This is why I recommend against using a 10 year old PSU for a new build.


Supreme [H]ardness
Aug 26, 2005
Yeah, I know that's how it's supposed to work, but the point is... I have seen low-end motherboards struggle with high-end graphics cards before, and seen power supplies that can run a card in one motherboard not able to keep it powered on another. Maybe there's some other reason and it's not the power delivery or the VRM, perhaps I was wrong on why it doesn't work. It could be some other aspect of the design, like lane speed or how many layers the PCB has, I really don't know... but I still am convinced it's not a good idea regardless of the fact that it should theoretically work.
Should not, and do not aren't always the same thing. The AMD RX480 series at release drew signficantly more than the 65W of 12V from the mobo they're allowed to. The total for an x16 is 75W, but 10W of it is 3.3v power (to facilitate porting legacy parallel PCI devices which ran on 3A@3.3V power).

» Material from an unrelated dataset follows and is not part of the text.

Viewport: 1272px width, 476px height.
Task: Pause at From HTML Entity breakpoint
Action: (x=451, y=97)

This article I found from Toms shows a card they tested drawing an average of 85W of 12V through the slot with short peaks as high as 168W. This originally came to light after a few people with low end mobos actually burned out PCIe slots due to over-current while gaming. AMD eventually released a driver (firmware?) update that reconfigured the cards to draw more power though the PCIe power connectors and less from the mobo.,4616-9.html


Dec 14, 2014
Good question. I'm no electronic engineer, however, I've read somewhere that PSU's can become less efficient over time. It was manufactured by a Seasonic, however, it was a bronze version. So it's possible I started with less wiggle room for wear and tear. (I.E. countless hours of FFXI and WoW, lol.)

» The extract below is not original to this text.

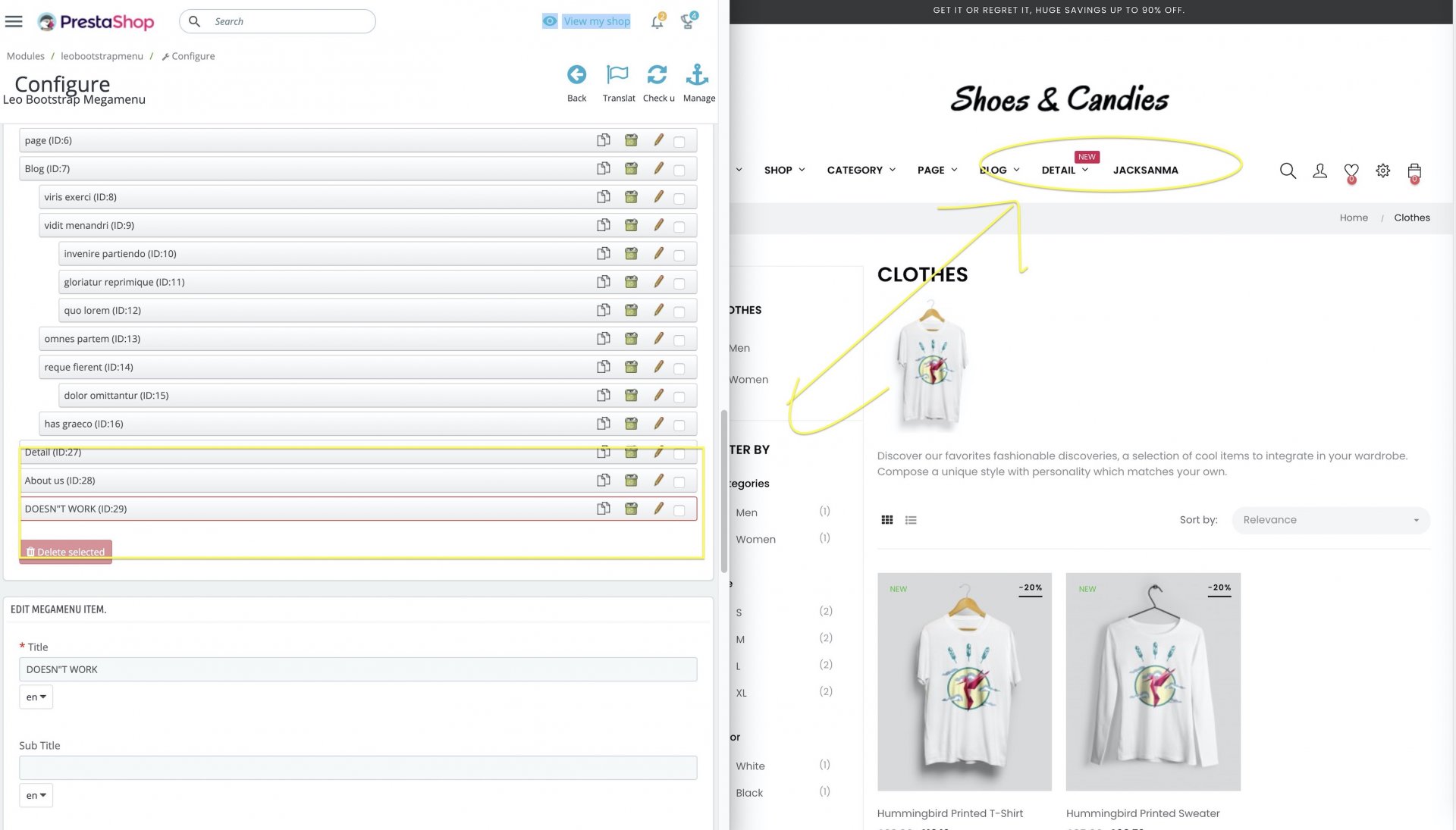Open the JACKSANMA menu item
The image size is (1456, 830).
1145,170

Being "bronze" really doesn't matter a whole lot when it comes to that kind of failure. My last PSU that failed was a bronze. It simply stopped working, that was it. 80 Plus is an efficiency rating, it's not necessarily an indication of PSU build quality. You can get a "bronze" PSU that is significantly better built than a "gold" PSU, but just less power efficient.

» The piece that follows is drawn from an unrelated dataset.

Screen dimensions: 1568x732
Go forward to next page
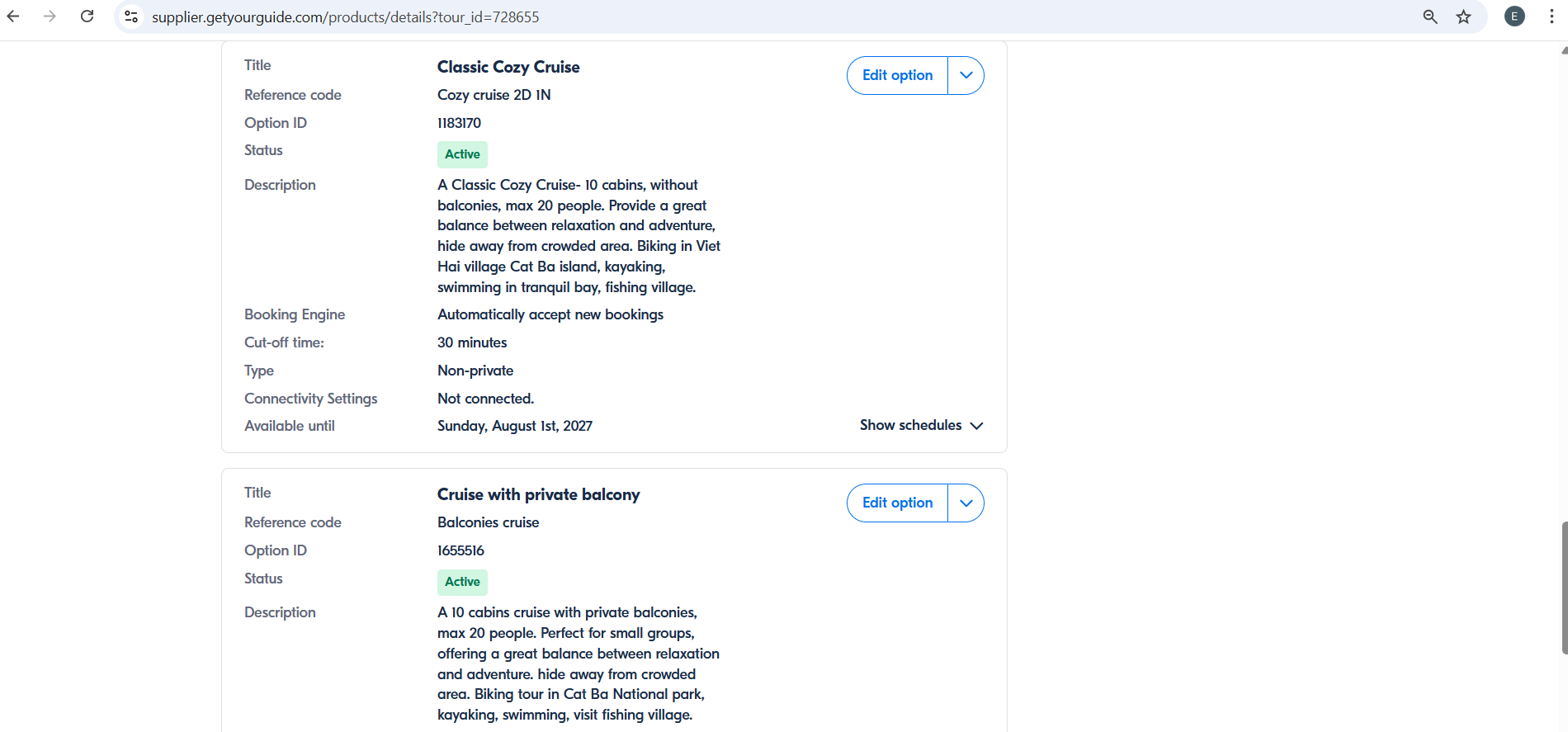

Given your system stats, it wouldn't surprise me if the PSU got overloaded, which would really have nothing to do with the 80 Plus rating and a lot to do with how well it's designed to handle that. You were running an RTX 3080 on a 650W PSU. Nvidia recommends no less than a 750W PSU. I know people who are running them ok on a 650W high quality PSU, but it also depends on what else you have within your system that would be consuming power. If your system is otherwise fairly low power draw, you can possibly get away with it. I don't know enough about everything in this particular case, but one thing that stands out to me right away is that you were using a power supply that was below the recommended specification for at least one of the components in your system, which was also the component that happens to have the highest power draw.

Strange bird

Limp Gawd
Feb 19, 2021
I have a corsair tx 650w on rtx 3060 and ryzen 2700x, I think the power supply is over 10 years old or thereabouts, it's possible that I got it as a claim for the same, but I can't remember exactly now.


Jun 21, 2015
Regarding pet hair I heartily recommend the metro datavac canned air alternative. It keeps the filters clean in all of our computers via removing them once a month and hitting them with the machine. We have two of them per residence.